**Exercise passage:**
========================
Father timely appealed. He also made a request for a writ of supersedeas to stay the order pending appeal, which was denied.
DISCUSSION
It is well settled that “ ‘a party challenging a judgment [or order] has the burden of showing reversible error by an adequate record,’ . . . [and] [a] proper record includes a reporter’s transcript or a settled statement of any hearing leading to the order being challenged on appeal.” (Elena S. v. Kroutik (2016) 247 Cal.App.4th 570, 574 (Elena S.).)
As there was neither a court provided nor privately retained court reporter at the June 8 hearing, father had the option to seek a settled statement “as a viable alternative to a reporter’s transcript.” (Randall v. Mousseau (2016) 2 Cal.App.5th 929, 933; see Id. at p. 934, fn. 4 [appellant’s decision not to hire a court reporter did not deprive her of the right to secure a settled statement]; Cal. Rules of Court rule 8.137.) Father understood that, because he did not secure a settled statement in lieu of a reporter’s transcript, this court would “not be able to consider what was said . . . in determining whether an error was made” in the trial court. Rather, our review is limited to the documents in the clerk’s transcript and supplemental transcript, and father’s arguments in his amended opening brief and at oral argument on appeal.
I. Father Has Not Shown the Trial Court Erred in the Manner in Which it Conducted the June 8 Hearing
II.
Father contends the court committed reversible error by failing to hold a trial or adversarial hearing of three to five days, as opposed to a hearing lasting one to two hours, which resulted in father not having adequate time to present his case. He further contends that he was not given notice of the issues to be resolved at the June 8 hearing or adequate time to conduct discovery or subpoena witnesses for that hearing.
========================
**What is being asked:**
Please answer these questions about the appeal passage:
1. What happened to father's request for a writ of supersedeas?
2. What kind of court reporter was at the June 8 hearing?
3. How many days of trial or adversarial hearing does father contend the court should have held?

[Records taken from a dataset]
========================
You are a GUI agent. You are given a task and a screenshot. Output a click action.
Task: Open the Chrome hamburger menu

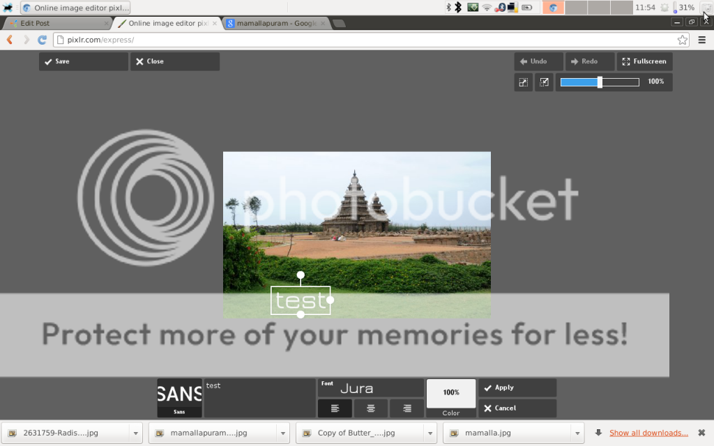(x=702, y=40)
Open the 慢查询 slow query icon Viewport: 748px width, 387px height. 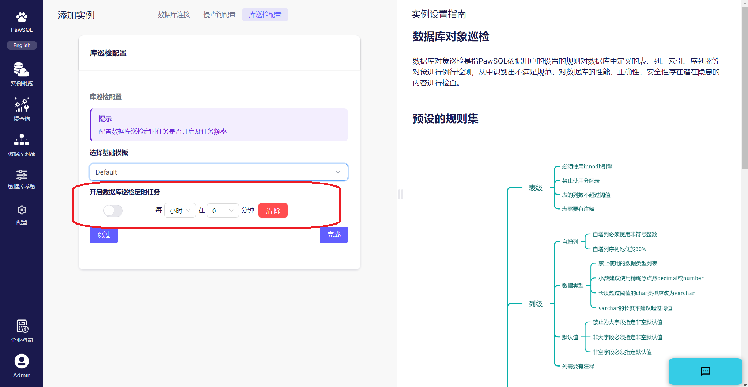[22, 105]
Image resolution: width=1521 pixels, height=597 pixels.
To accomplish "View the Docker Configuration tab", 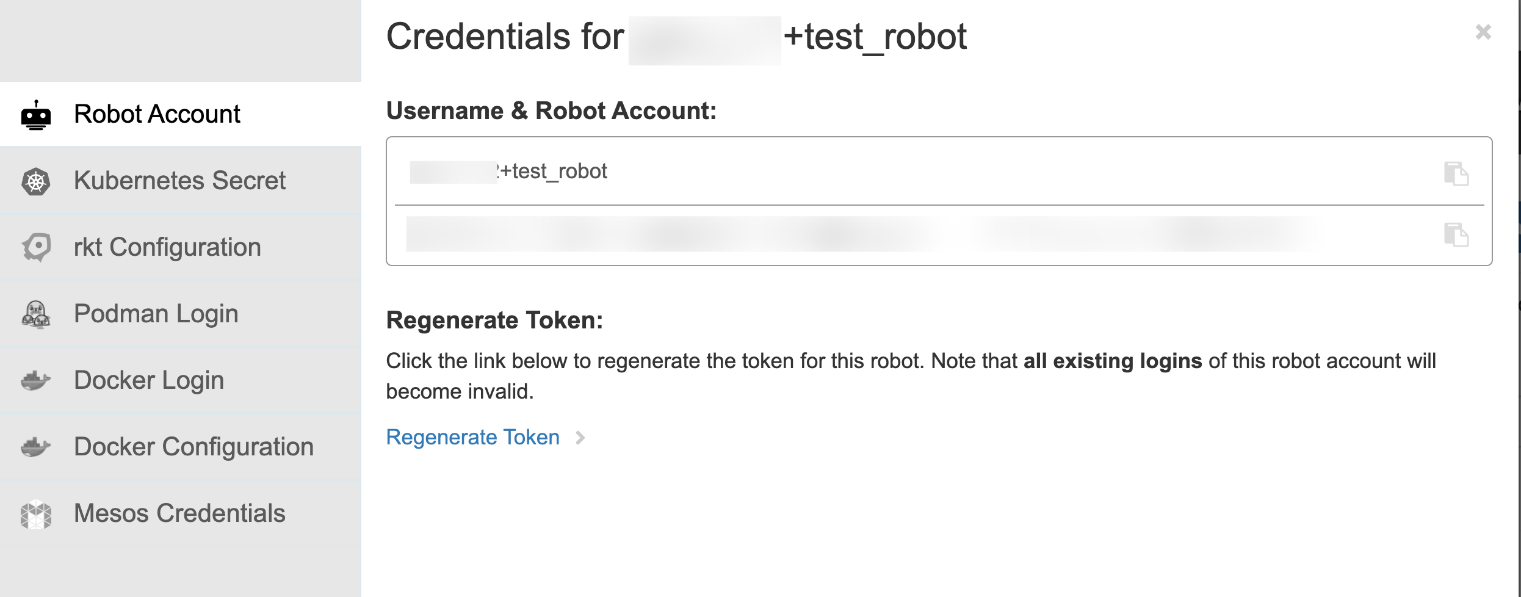I will pyautogui.click(x=193, y=447).
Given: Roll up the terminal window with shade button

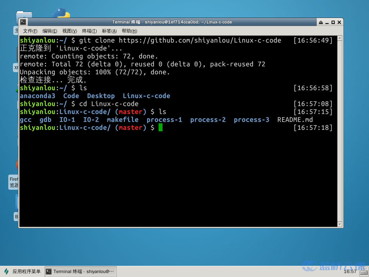Looking at the screenshot, I should click(x=321, y=22).
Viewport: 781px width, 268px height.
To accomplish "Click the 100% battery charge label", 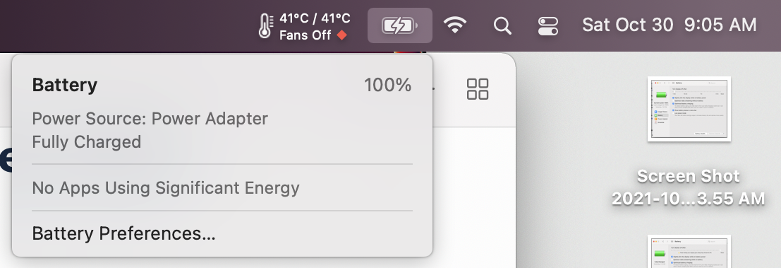I will 387,86.
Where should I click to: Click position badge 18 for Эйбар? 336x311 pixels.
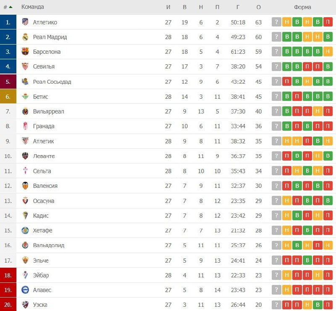pos(8,275)
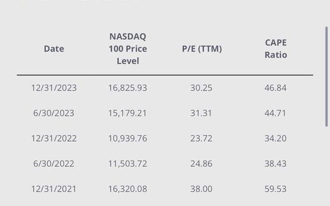
Task: Select the 59.53 CAPE ratio value
Action: pyautogui.click(x=276, y=189)
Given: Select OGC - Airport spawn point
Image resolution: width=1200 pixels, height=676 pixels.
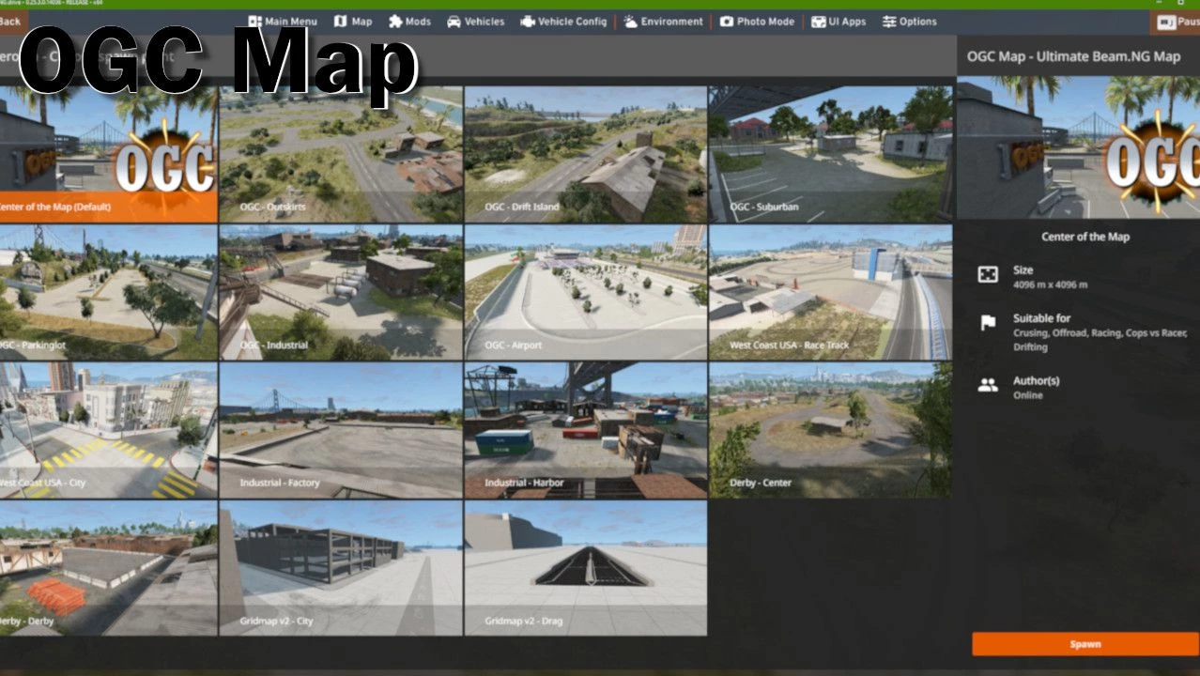Looking at the screenshot, I should pyautogui.click(x=585, y=292).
========================
**Task response:**
1. It was denied.
2. None. There was neither a court-provided nor a privately retained court reporter.
3. Three to five days.